Democracia pressupõe certos valores, atributos e princípios, entre os quais ressalta-se a igualdade política. Não é bem isso o que ocorre no Ministério Público de São Paulo, cujo sistema representativo mais se assemelha a uma espécie de oligarquia. Pois, de fato, todos os cargos de direção são reservados e estão concentrados numa pequena parcela de membros da instituição, ocupantes dos cargos de procurador de Justiça.

De fato, somente os procuradores de Justiça — que representam apenas 15% dos integrantes da carreira — podem concorrer e ocupar o cargo de procurador-geral de Justiça e todos os demais cargos da administração superior do Ministério Público: Subprocuradorias-Gerais de Justiça, Ouvidoria, Conselho Superior, Corregedoria-Geral, Órgão Especial, Comissão Processante Permanente e comissões de concurso para seleção de candidatos ao ingresso na carreira.

Tanto se fala e tanto se recita a democracia, mas não se viu até o momento qualquer proposta legislativa ou promoção de amplo debate institucional visando a alteração da (obsoleta) Lei Orgânica Estadual nº 734/93, de modo a permitir a elegibilidade de 628 promotoras de Justiça e 1.034 promotores de Justiça para cargos e funções da administração superior do Ministério Público, notadamente para a Procuradoria-Geral de Justiça. Providência como essa reclama atitude.

Independentemente da proposta legislativa, de exclusiva iniciativa do procurador-geral de Justiça do estado de São Paulo, diga-se de passagem, é importante observar que tramita pelo Supremo Tribunal Federal a Ação Direta de Inconstitucionalidade (ADI) nº 6.231/SP, proposta pela Associação Nacional dos Membros do Ministério Público (Conamp) em 16/9/2019, objetivando a elegibilidade de 628 promotoras de Justiça e 1.034 promotores de Justiça de São Paulo ao cargo de procurador-geral de Justiça.

Como dito, a ADI está em andamento. A Procuradoria-Geral de Justiça do estado de São Paulo está habilitada nos autos. A Advocacia-Geral da União (AGU) manifestou-se, quanto ao mérito, favoravelmente ao pedido da Conamp.
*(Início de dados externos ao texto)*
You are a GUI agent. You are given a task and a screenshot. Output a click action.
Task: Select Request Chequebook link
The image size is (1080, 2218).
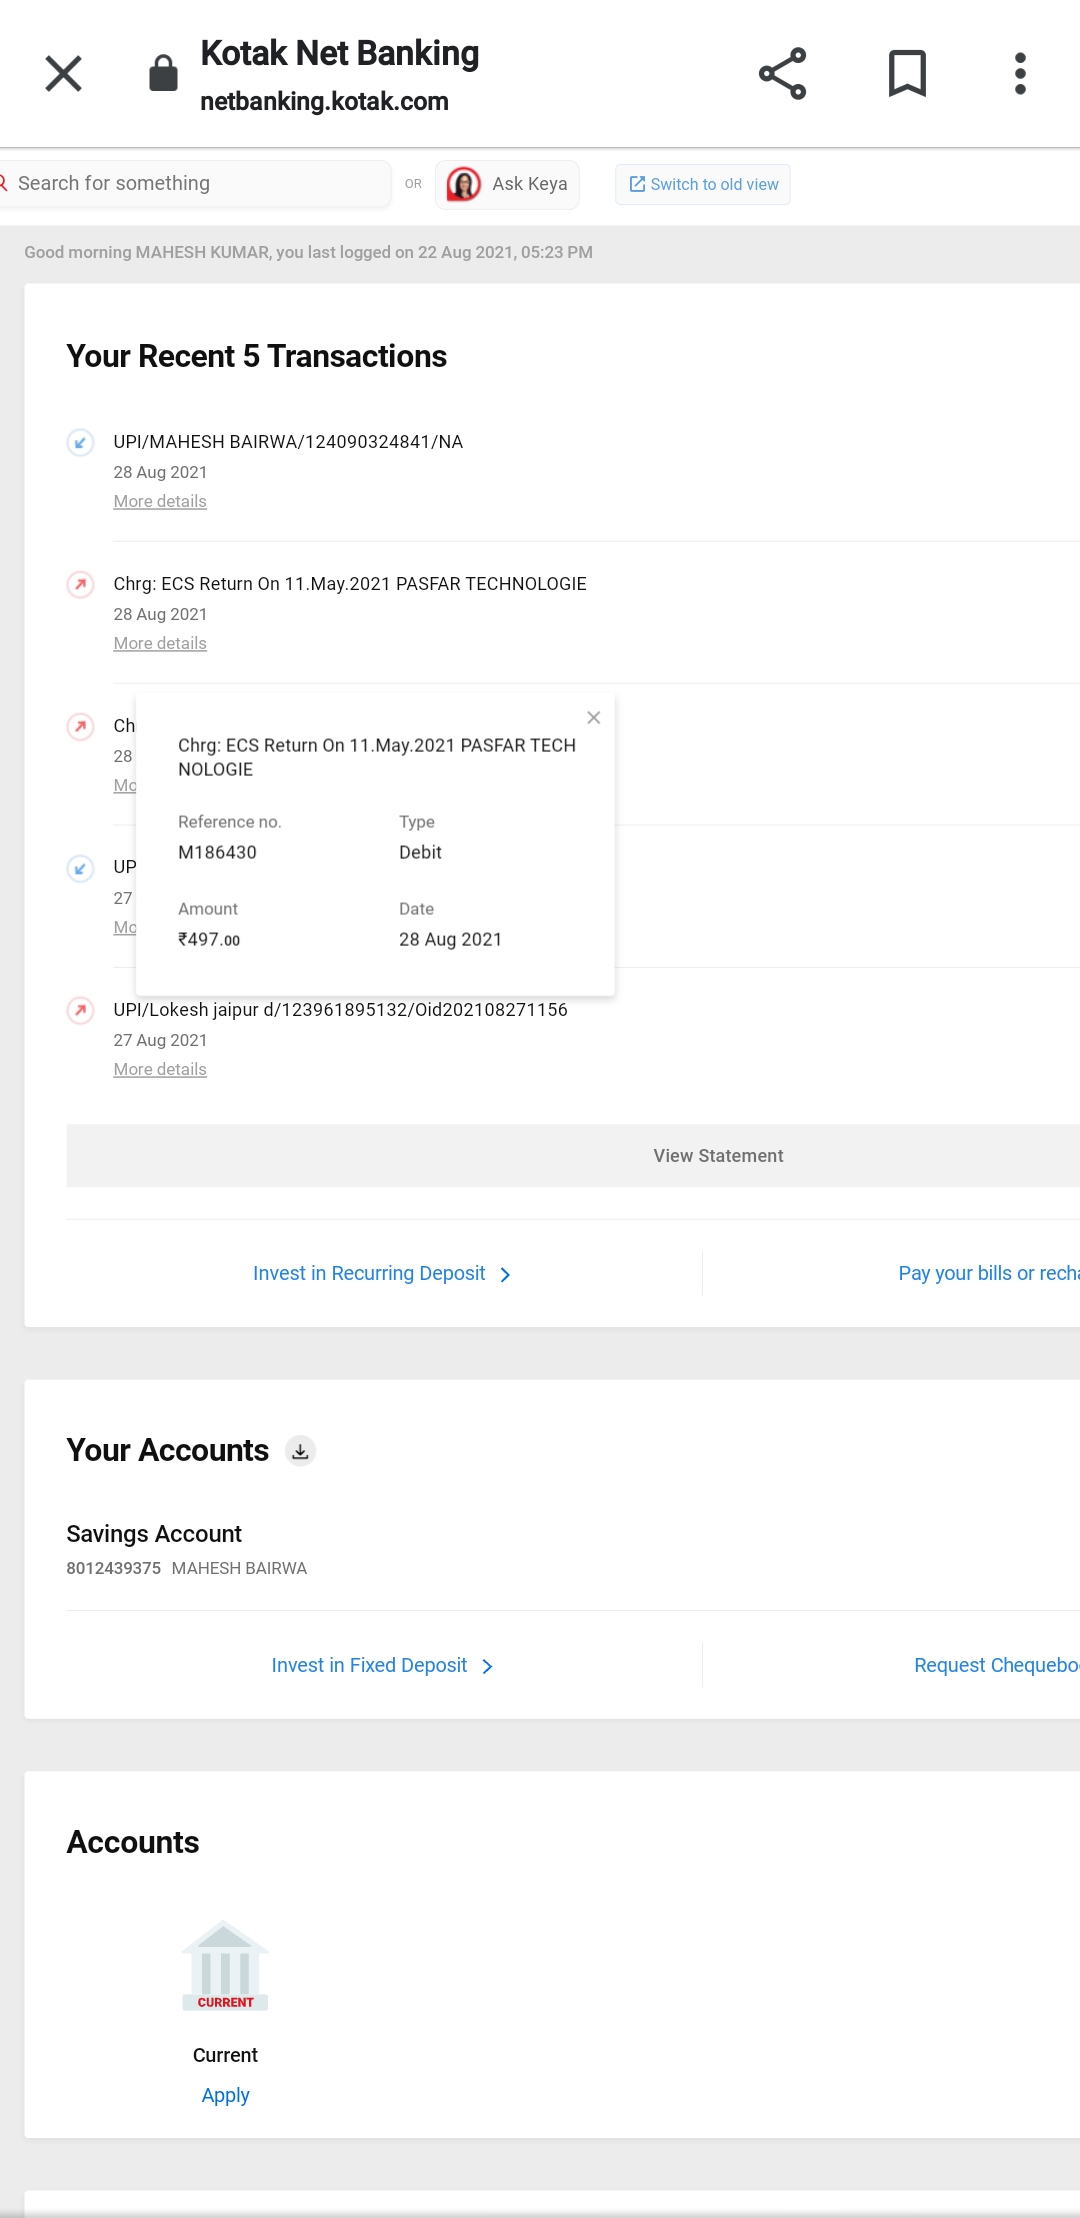coord(995,1666)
Seria uma belíssima demonstração de atitude, de firme defesa da democracia, se o atual procurador-geral de Justiça ingressasse com manifestação nos autos dessa ADI visando afastar essa odiosa restrição à participação de promotoras e promotores de Justiça, membros do Ministério Público que atuam em primeira instância. Eles representam nada menos que 85% dos integrantes da carreira. E não há justificativa sensata que os impeça de participar da formação da lista tríplice para a escolha de procurador-geral de Justiça. Isto seria uma atitude, algo concreto em defesa da democracia.

A par dessas providências, outras mais dependem da exclusiva iniciativa do procurador-geral de Justiça do estado de São Paulo — entre as quais ressalta-se a necessidade de urgente alteração da Lei Orgânica Estadual do Ministério Público, que já se mostra bastante obsoleta em diversos outros pontos, refratária e avessa aos mais básicos princípios e valores imanentes a um Estado democrático de Direito.

A eleição para o Conselho Superior da instituição é outro exemplo claro disso. Cerca de 1.960 promotoras, promotores, procuradoras e procuradores de Justiça elegem seis membros para esse colegiado, enquanto outros três — necessariamente procuradores de Justiça, ressalte-se — são eleitos por apenas 42 procuradores de Justiça, integrantes do Órgão Especial. Se democracia pressupõe igualdade, tanto quanto se propala, seria interessante que alguém pudesse esclarecer onde há igualdade nisso e talvez justificar esse tipo de norma bizarra.

Enfim, democracia pressupõe igualdade. E o estabelecimento da igualdade reclama atitude.